- _Directives_:
A. Please sum up the Python types tutorial in two sentences.
B. According to the Python types tutorial, what type results from math that combines integers and floats?
[START OF Source passage]
This tutorial is based on:
DEMO-ONLY TUTORIAL BEGINS HERE
In Python, every value has a type
The type of a value determines what operations we can perform with it
We can use the type()
function to find out what it
is:
type(42)
An int
or “integer” is a number without a decimal
part.
type(42.0)
float
is the name Python and other programming languages
use for numbers with decimal parts (aka floating point numbers).
type('hello')
A str
or “string” is a string of characters - a piece of
text.
The type of a value determines what operations we can perform with it:
'hello' + 'world'
Note that “adding” strings joins them together, while we’ve seen that adding numbers performs arithmetic addition.
What if we try to subtract strings?
'hello' - 'h'
Python complains with a TypeError
, telling us that the
-
operation is not supported for strings.
We can get the length of a string with the len()
function:
len('hello')
But the length of an integer is not defined:
len(10)
Different types also support different variables and functions attached to the value itself:
'hello'.upper()
upper()
is a function like print
,
type
, and len
, but it doesn’t take any
arguments, and it is attached to string values (referred to as a special
kind of function called a method).
Some operations do not work with mixed types:
1 + '1'
Functions are available to convert values from one type to another,
like str()
to convert values to strings:
str(1) + '1'
Some operations do work with mixed types
'<>' * 10
What do you think the result of this will be?
type(42 + 42.0)
Maths with both integers and floats results in a float
.
Note the decimal part after the resulting number:
42 + 42.0
FOLLOW-ALONG TUTORIAL BEGINS HERE
pynoon_starter_2.ipynb
A quick recap on variables for those who haven’t reached that part of futurecoder yet. Run the following:
height_cm = 180
The =
symbol assigns the name on the left to refer to
the value on the right.
[END OF Source passage]
[START OF Dataset content]
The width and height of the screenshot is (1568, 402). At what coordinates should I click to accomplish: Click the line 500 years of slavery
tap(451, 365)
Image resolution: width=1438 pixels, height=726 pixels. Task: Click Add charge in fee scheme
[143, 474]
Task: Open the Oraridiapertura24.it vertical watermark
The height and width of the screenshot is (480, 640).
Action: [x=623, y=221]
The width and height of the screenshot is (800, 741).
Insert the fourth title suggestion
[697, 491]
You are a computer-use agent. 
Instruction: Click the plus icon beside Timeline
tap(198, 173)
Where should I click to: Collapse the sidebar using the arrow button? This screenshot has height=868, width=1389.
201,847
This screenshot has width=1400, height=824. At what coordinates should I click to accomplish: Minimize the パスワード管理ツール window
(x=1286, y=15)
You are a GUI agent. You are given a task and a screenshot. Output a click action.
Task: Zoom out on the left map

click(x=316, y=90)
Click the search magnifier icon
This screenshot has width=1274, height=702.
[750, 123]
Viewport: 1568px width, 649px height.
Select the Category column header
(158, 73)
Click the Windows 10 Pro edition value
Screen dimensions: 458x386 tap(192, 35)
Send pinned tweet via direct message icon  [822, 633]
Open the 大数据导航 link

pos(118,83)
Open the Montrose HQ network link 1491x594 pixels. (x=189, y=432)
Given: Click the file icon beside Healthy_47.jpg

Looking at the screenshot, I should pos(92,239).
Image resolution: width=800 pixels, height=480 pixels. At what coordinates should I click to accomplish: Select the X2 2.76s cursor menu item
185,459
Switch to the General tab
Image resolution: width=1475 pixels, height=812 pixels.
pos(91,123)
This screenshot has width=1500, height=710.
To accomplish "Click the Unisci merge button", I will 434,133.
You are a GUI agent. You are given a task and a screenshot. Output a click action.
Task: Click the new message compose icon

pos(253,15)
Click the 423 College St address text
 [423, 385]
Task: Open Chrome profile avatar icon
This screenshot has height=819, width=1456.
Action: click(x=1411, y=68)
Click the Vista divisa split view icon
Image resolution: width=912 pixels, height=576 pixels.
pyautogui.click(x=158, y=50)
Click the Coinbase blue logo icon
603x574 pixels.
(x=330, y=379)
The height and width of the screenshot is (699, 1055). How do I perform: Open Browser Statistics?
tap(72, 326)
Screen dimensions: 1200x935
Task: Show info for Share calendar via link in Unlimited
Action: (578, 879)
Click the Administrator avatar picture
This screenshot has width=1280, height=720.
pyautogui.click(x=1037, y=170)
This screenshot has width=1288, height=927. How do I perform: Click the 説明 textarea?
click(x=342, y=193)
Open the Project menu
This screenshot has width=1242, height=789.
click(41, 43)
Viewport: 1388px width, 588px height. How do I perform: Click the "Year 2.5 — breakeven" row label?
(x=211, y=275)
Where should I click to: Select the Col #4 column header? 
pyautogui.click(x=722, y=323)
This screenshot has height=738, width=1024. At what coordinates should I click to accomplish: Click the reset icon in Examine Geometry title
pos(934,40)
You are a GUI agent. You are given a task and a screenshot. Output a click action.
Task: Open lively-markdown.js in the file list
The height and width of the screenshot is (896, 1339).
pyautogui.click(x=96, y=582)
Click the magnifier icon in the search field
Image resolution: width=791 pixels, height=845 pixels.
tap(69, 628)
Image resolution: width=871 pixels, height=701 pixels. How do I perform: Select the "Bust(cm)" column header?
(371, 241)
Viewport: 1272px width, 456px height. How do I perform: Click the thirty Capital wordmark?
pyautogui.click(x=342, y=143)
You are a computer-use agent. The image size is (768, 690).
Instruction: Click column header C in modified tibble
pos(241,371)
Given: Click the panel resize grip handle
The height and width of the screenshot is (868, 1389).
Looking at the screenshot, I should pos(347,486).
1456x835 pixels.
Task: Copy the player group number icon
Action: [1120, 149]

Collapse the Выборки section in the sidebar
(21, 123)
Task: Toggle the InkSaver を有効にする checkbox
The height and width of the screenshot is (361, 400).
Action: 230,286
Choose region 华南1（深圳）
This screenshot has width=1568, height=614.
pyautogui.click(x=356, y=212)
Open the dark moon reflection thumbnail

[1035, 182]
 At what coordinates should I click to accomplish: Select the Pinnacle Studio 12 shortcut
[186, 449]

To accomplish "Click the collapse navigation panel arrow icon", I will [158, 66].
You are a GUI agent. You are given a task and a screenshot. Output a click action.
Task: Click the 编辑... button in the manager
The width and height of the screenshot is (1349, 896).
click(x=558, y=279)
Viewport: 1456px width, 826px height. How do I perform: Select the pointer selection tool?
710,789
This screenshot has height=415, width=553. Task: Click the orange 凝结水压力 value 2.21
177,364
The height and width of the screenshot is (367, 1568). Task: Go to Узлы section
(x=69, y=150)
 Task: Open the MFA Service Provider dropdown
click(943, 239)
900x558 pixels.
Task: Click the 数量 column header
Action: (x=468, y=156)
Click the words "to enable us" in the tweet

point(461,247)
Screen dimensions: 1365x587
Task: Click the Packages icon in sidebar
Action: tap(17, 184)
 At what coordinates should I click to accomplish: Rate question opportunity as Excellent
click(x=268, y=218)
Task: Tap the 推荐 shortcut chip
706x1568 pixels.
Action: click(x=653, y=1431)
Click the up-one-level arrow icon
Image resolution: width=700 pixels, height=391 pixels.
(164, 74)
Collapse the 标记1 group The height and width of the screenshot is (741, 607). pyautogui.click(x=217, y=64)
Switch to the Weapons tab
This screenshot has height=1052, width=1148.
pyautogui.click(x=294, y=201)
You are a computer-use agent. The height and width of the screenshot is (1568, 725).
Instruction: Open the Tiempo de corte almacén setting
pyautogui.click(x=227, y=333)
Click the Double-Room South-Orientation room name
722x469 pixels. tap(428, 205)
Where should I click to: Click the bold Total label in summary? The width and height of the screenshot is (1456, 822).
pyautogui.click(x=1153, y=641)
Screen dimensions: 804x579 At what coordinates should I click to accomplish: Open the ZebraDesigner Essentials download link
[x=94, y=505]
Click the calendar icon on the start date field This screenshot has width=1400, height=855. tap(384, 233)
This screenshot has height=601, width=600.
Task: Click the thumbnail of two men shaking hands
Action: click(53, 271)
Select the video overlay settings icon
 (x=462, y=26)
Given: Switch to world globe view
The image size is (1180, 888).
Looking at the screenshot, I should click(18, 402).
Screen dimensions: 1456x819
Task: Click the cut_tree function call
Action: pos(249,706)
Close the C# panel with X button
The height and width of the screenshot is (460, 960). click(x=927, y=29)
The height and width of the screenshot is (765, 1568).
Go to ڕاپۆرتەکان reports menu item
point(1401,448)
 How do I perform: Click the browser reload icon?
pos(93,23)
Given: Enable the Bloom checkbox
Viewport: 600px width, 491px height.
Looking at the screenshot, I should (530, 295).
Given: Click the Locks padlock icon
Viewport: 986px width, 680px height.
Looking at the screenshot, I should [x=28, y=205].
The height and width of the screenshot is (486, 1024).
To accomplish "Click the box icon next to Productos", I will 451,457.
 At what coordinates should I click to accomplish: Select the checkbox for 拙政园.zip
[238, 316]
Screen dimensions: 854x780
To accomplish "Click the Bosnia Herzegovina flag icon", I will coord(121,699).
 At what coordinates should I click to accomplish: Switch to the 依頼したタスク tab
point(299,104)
[END OF Dataset content]
- _The results_:
A. In Python, every value has a type, such as an int, a float, or a str, which the type() function reveals and which determines the operations that can be performed with it. Adding strings joins them together, but subtracting them raises a TypeError; some mixed-type operations fail unless a function like str() converts a value, and math with both integers and floats results in a float.

B. A float.